Similarly, Microsoft, which added 40,000 employees in its fiscal year through June, said last week it was cutting a quarter of that number. Facebook parent Meta Platforms Inc said in November that it would cut 11,000 of its workforce after adding more than 15,000 in the first three quarters of 2022.

“We are allocating both our capital and talent to areas of secular growth and long-term competitiveness for the company,” Microsoft CEO Satya Nadella said in a note to employees on Wednesday.

It looks like America’s top tech companies are following their playbook from past economic downturns and are looking to cut, delay or terminate projects. Specifically, the industry is cutting back on areas that are not yet viable businesses and focusing on those that can generate revenue.

As a result, companies are rethinking their moonshots and other unprofitable distractions, fueled by billions of dollars in search of the next big thing.

“It’s time you cleaned house,” said Michael Metzger, a partner at Drake Starr, a global investment bank focused on the technology, media and communications sectors. This is very unfortunate for those affected, but almost natural and somewhat healthy for the industry as a whole.”

Unity Software Inc., maker of the tool used by videogame developers, said last week that it was shuttering its sports and live-entertainment division as the team behind it worked on an initiative that would bring the company closer The results for the period were not expected. ,

“In the current economy, this is not a good time to be in the market,” said John Ricciello, Unity’s CEO. “We’ll put it in the closet and bring it back another day.”

Last year, Snap Inc. discontinued development of its Pixi Flying selfie camera less than four months after launching the product. At The Wall Street Journal’s Tech Live conference in October, company CEO Evan Spiegel said Snap needed to focus on advertising to make more revenue per user and expand the audience for its core social-media product.

“That kind of focus means making tough decisions like discontinuing a product we really love,” he added.

Upon announcing the layoffs at Alphabet on Friday, CEO Sundar Pichai said in a blog post that the company conducted a rigorous review of all product areas and functions to ensure that its workforce is aligned with its top priorities. “The roles we are eliminating reflect the results of that review,” he wrote.

Some Wall Street analysts and executives say the reduction in industry size is long overdue because tech companies have hired too aggressively in recent years and invested too much in bold bets.

“It’s time they managed to cut back and work on profitability from their core businesses,” said Laura Martin, analyst at Needham & Company. “They should align their cost structures with their slowing revenue growth and closing of ancillary businesses.”

Many tech company leaders have admitted that they have gone ahead with hiring over the past few years. Several people apologized and took responsibility for the layoffs.

Photos: Tech layoffs across industry: Amazon, Salesforce and more cut staff

When Meta Platforms said it would cut 11,000 employees, or 13% of its workforce, CEO Mark Zuckerberg told employees that he believed the rapid shift online after the onset of COVID-19 would be permanent. “I got it wrong, and I take responsibility for it,” he said.

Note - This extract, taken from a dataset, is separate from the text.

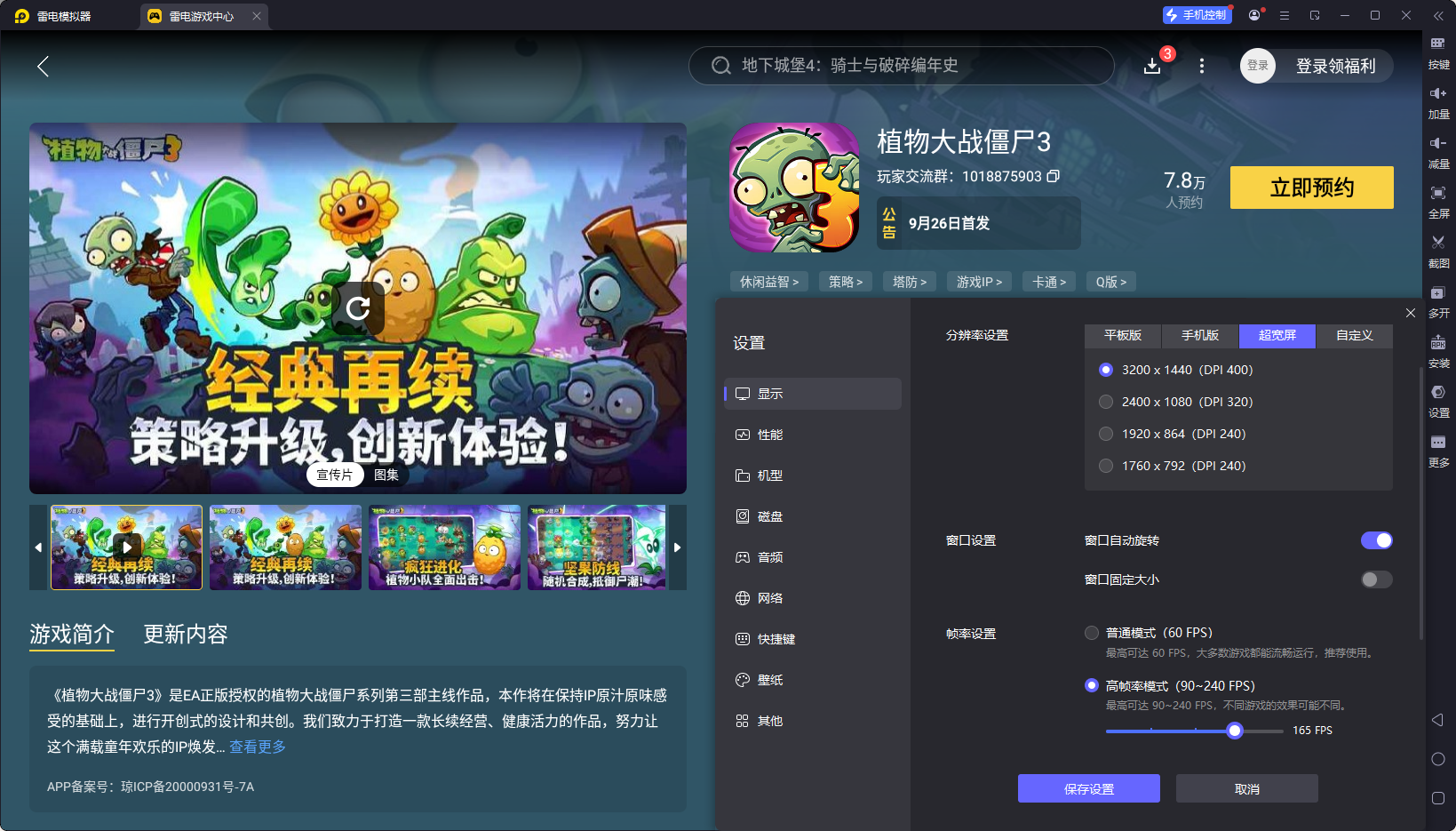Select the 手机版 resolution preset tab

(x=1199, y=336)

Some tech companies have had to make multiple rounds of layoffs, or increase planned cuts after determining they haven’t gone far enough. Real-estate company Redfin Corp laid off 13% of its workforce in November and closed its home-flipping unit. It did this after reducing its workforce in June. Similarly, Amazon.com Inc. said earlier this month that it was laying off 18,000 employees after planning to lay off 10,000 people in November.

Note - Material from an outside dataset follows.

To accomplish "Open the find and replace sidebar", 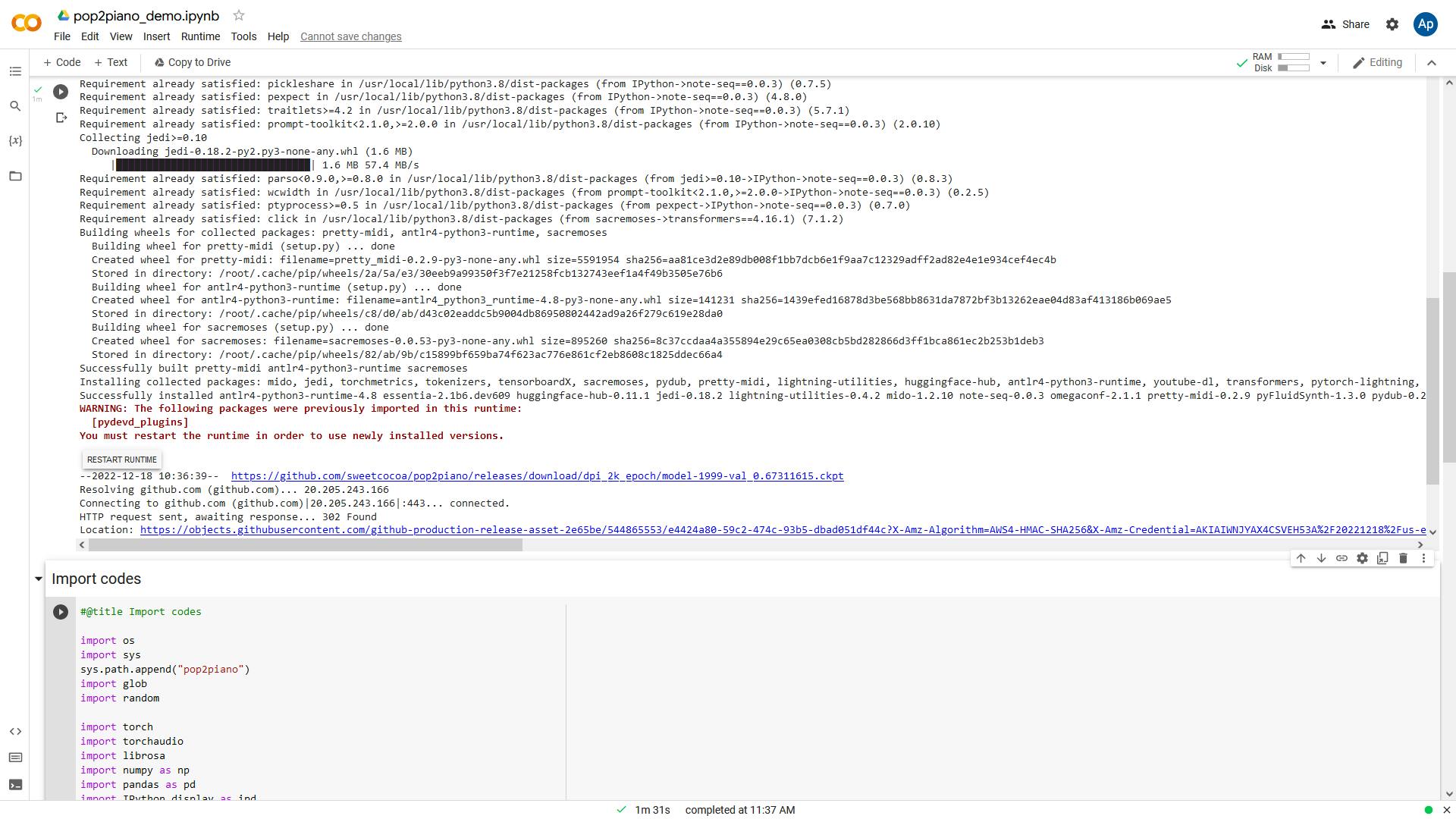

Analysts say that in some cases, layoffs linked to economic strife may serve as an opportunity for employers to weed out poor performers. However, it is difficult to know where to draw the line. At some point, the economy is bound to improve, and companies that cut too far may find themselves at a loss.

“You want the innovation engine to have the bandwidth to keep churning,” said Rohit Kulkarni, analyst at MKM Partners.